Getting Started¶

Go to the Installation page.

Learn the basic concepts of Flock.

FunctionAsync

DataFrameAsync

ListAsync

DatabaseAsync

Dive in to other tutorials below.

Basic Function

Lambdas

Instance methods

DataFrames

Database dependent functions

Basic Function¶

We only need to define our iterator, which are the elements that will be applied to the given function. After that, we use the apply() from the FunctionAsync.

   def myFunction(value):
       tmp = value ** 2
       return tmp

   iterator = [1, 2, 3, 4, 5, 6, 7, 8, 9, 10]
   res = FunctionAsync.apply(iterator, myFunction)
   res>
        [1, 4, 9, 16, 25, 36, 49, 64, 81, 100]

Lambdas¶

Usage is the same if you have a lambda() function.

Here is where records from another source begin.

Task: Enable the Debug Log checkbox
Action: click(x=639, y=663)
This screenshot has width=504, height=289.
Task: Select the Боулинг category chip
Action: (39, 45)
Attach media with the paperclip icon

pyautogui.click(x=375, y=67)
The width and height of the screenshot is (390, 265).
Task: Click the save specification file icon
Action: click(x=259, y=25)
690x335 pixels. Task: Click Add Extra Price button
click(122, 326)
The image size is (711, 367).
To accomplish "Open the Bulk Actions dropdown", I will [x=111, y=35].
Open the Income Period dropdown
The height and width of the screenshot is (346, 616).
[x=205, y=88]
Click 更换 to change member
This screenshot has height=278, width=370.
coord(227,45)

   iterator = [1, 2, 3, 4, 5, 6, 7, 8, 9, 10]
   res = FunctionAsync.apply(iterator, lambda x: x ** 2)
   res>
        [1, 4, 9, 16, 25, 36, 49, 64, 81, 100]

Instance methods¶

The regular multiprocessing module can’t handle instance methods very well because they are not picklable objects. However, you can continue to use the same interface as before for instance methods.

   class Test(object):
       def compute(self, foo, bar):
           tmp = foo + bar
           res = tmp ** foo
           return res


   inst = Test()
   iterator = [(val1, val2) for val1, val2 in zip([1,2,3,4], [10,20,30,40])]
   res = FunctionAsync(iterator, inst.compute)
   res>
        [11, 44, 99, 176]

DataFrames¶

There are two use cases related to DataFrames already implemented. First, you might want to execute the apply() function in a row-by-row basis. For example, in order to create a new column using two existent columns.

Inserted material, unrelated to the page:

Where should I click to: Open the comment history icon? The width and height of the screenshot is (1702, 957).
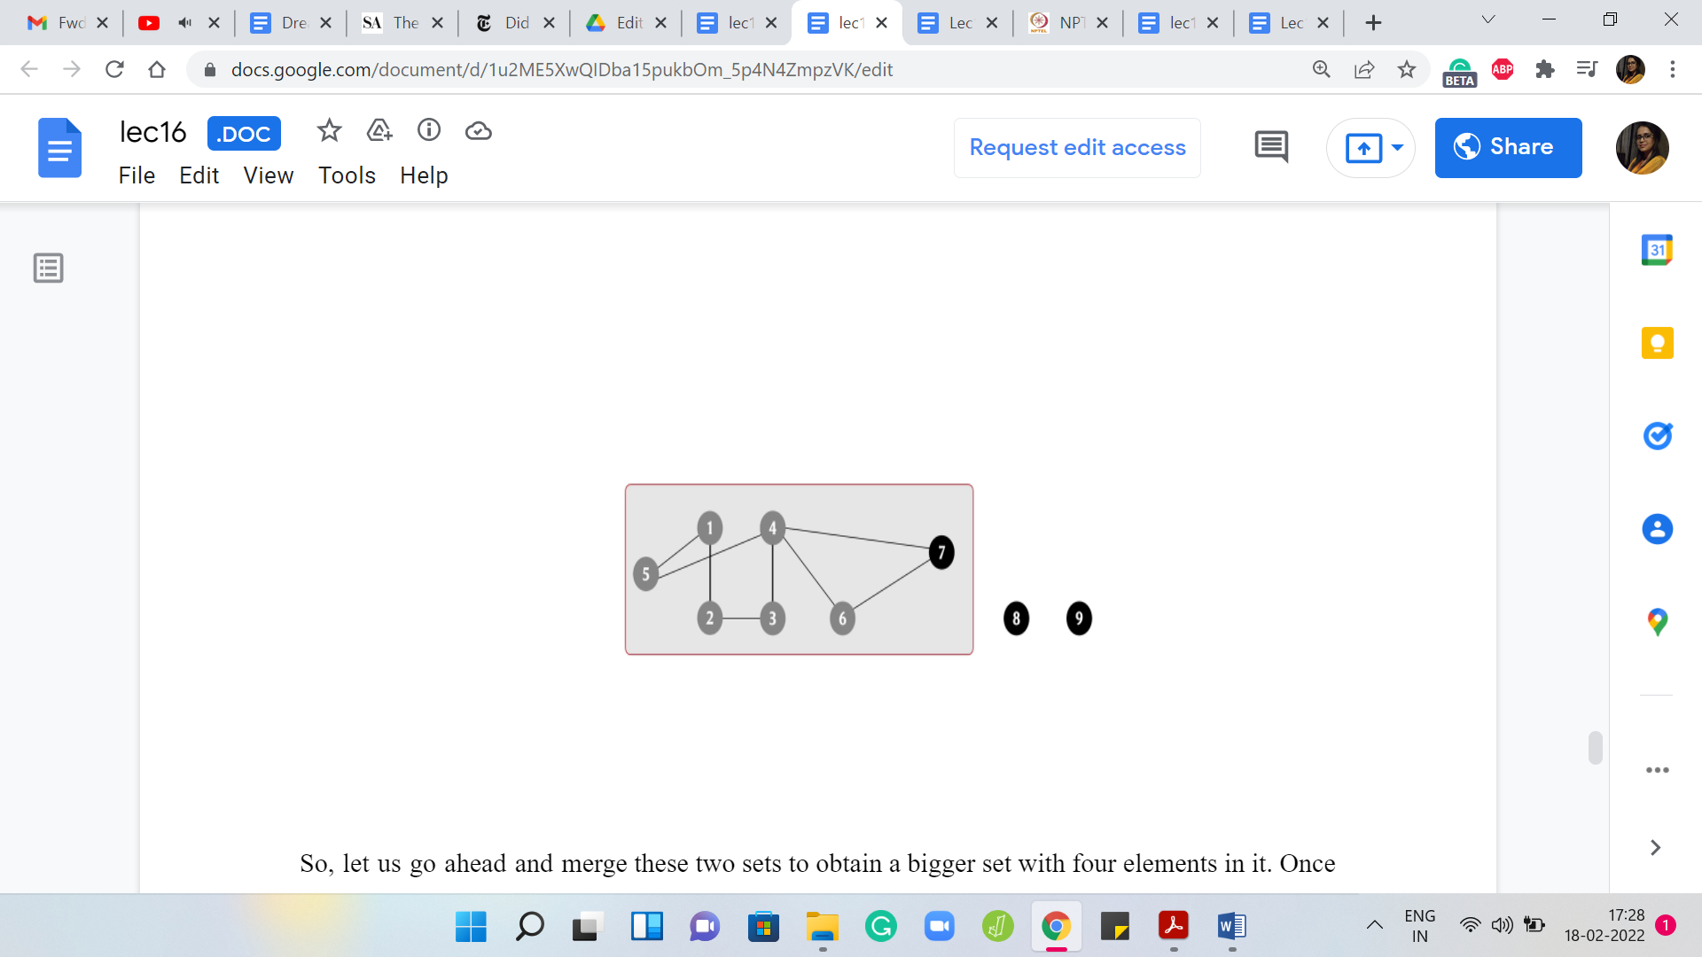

df = DataFrame({"foo": [5, 10, 15, 20],
                "bar": [1, 2, 3, 4]})
df["new-var"] = DataFrameAsync.apply(df[["foo", "bar"]],
                                    lambda x: (x["foo"] + x["bar"]) ** 2, style="row-like")

Using the previous method, Flock will split your DataFrame into chunks, send each chunk to a specific process, and inside each process it will multiprocess each row. This approach is very scalable if you have a very large dataframe and only want to perform an apply method.

The next use case is block based. Imagine you want to use your entire dataframe as input to some operation that will be applied to every column.

df = DataFrame({"foo": list(range(1000)),
                "bar": list(range(2000, 3000))})
df_new = DataFrameAsync.apply(df, lambda x: x ** 2, style="block-like")

Database dependent functions¶

This is a very useful class if you work with many databases in your code base. One of the main problems with multiprocessing and databases is related to the impossibility of sending a connection object to each open process. This becomes very annoying since you have multiple databases with several drivers.

One known solution to this problem is the guidance to open your connection inside the multiprocessed function. However, this is a very bad idea sometimes because the time you might take to connect can be very long and you will not gain the full benefits of multiprocessing.

The strategy adopted by Flock is to divide this problem into two steps. First, you need to create a DatabaseSetup instance to inform all the connections and name variables you are using inside the function you desire to multiprocess.

Using this instance, Flock will establish all your needed connections only once per process and reuse the connections for each task that processes get assigned to perform. Let’s see that in action mocking a MySQL connection (SQLAlchemy) and a Apache Cassandra connection (cassandra-driver).

 def myFunction(value, cass_con, mysql_con):
     getData = pd.read_sql("select * from cool_table", mysql_con)
     saveData = cass_con.execute("insert data to your cassandra_cool table")
     return True


 # you probably have a method to connect to the database. Send the method without making the call
 mysqlCreateCon = MysqlConnectionClass.yourConnectMethod
 cassCreateCon = CassandraConnectionClass.yourConnectMethod


 # create the setup instances
 mysqlSetup = DatabaseSetup(server=mysqlCreateCon, name="mysql_con",
                            parameters={"password": "password1", "user": "root"})

 cassSetup = DatabaseSetup(server=cassCreateCon, name="cass_con",
                            parameters={"keyspace": "__default__", "ip": "0.0.0.0"})

# now we send the two setup connections to the databaseasync
dbAsync = DatabaseAsync(setups=[mysqlSetup, cassSetup])
res = dbAsync.apply(iterator=[1, 2, 3, 4, 5, 6], myFunction)

In the setup process, the attribute name should be the same value as the variable name inside the myFunction() that will be processed. As you can see, the setup process can be a little boring, so we have a BaseDatabaseSetup to be extended and you can hide all this portion inside your code.